I do have the occasional hum bar issues so I am replacing the fuse blocks/fuses and the edge connector as well as all of the electrolytic caps on the PCB. Although I've included it in my order from Bob Roberts, I am ambivalent about installing the monitor cap kit. The monitor is a Wells Gardner 19K 4606 and from what I have been reading installing cap kits have had mixed results-some work better, other times they create more trouble. The monitor for the most part, looks fine to me. There are no jailbars, blurry pixels or curling. Granted I'm sure it was much more sharper and color vibrant when it was built in 1981 but it's not screaming for help. My question is, how much of an improvement will I see after I install the cap kit and is it worth doing it on a monitor that is working without any major problems?

I thought about turning this into a 60 in 1.

From what I understand I would need the following:

JAMMA harness
JAMMA 60 in 1 board
New Control Panel (I don't want to hack the original)
New Power Supply or can I use the existing one?

Is this correct?

While I would like the idea of having 60 games in the machine, I don't want to make irreversible modifications. I would like the option to return it to its original state. I really like Galaxian-it's a harder game than I thought! The only reason I am considering a multi-game is because of space issues. If the conversion requires me to tear apart the original-I won't do it.

Thanks,
Robert
 
If it aint broke, dont fix it. If it doesnt need a cap kit, dont cap it. :)

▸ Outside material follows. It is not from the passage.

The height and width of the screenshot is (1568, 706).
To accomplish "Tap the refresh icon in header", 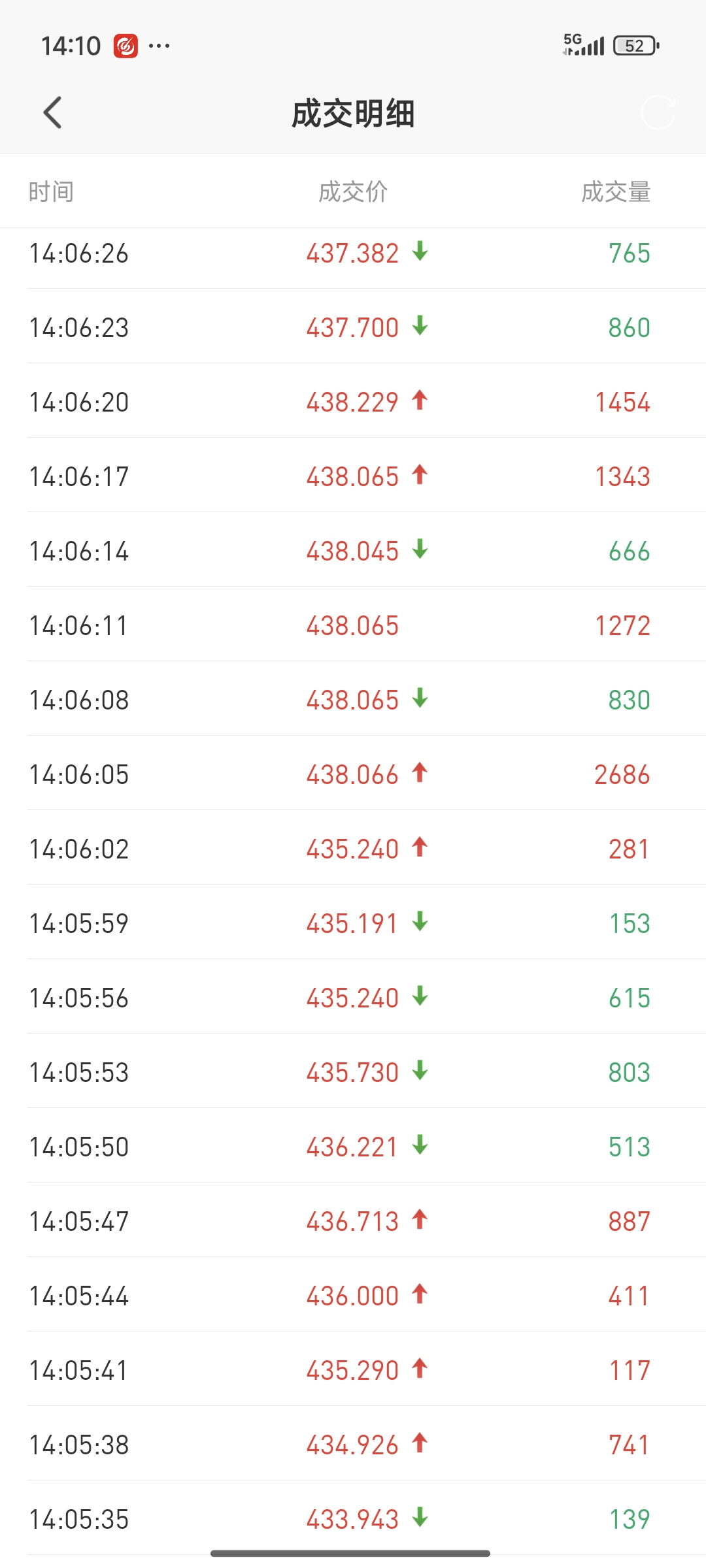I will tap(658, 112).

As for the conversion, youve nailed it. Although I would put in a new switching "Peter Chou" power supply. Theyre much more reliable than the 25+ year old supply.
 
If it aint broke, dont fix it. If it doesnt need a cap kit, dont cap it. :)

As for the conversion, youve nailed it. Although I would put in a new switching "Peter Chou" power supply. Theyre much more reliable than the 25+ year old supply.

Cool. Thanks!
 
60-1 - the sounds are very mediocre on many games and the HS table sucks. Space is a huge reason why you would want to use one though.

Bastardizing the cabinet - not all. You could actually leave all original hardware installed.
FWIW - I've had Peter Chou's fail ... nothing is bullet proof right? ;)

Additional hardware needed - Control panel, JAMMA harness, 2 1/4" trackball? 60-1 pcb and power supply.

As far as the monitor rebuild goes - mixed feelings on this one. If you plan on keeping it and hope for many hours of trouble free enjoyment I guess if it were me and the tube wasn't burned to hell .... yeah I'd cap kit it. If the tube was fairly burned in then I'd leave it alone and when she failed install a different one.
 
Well that sucks about the 60-in-1s. Is is just the 60-in-1s or are all of the multi boards like that? Well the first thing I want to do regardless is get this one back in shape. Who knows maybe after it is all done, I will keep it original.

Regarding the monitor, I do plan on keeping it and am definitely hoping of many hours of trouble-free performance. There is no burn in at all. I just know I would be kicking myself if I took apart a working monitor, only to find out that I f'd it up by trying to fix it. I am pretty experienced with soldering and electronics in general, I just think I would be more inclined to purchase a new one rather than troubleshoot a 29-year-old one.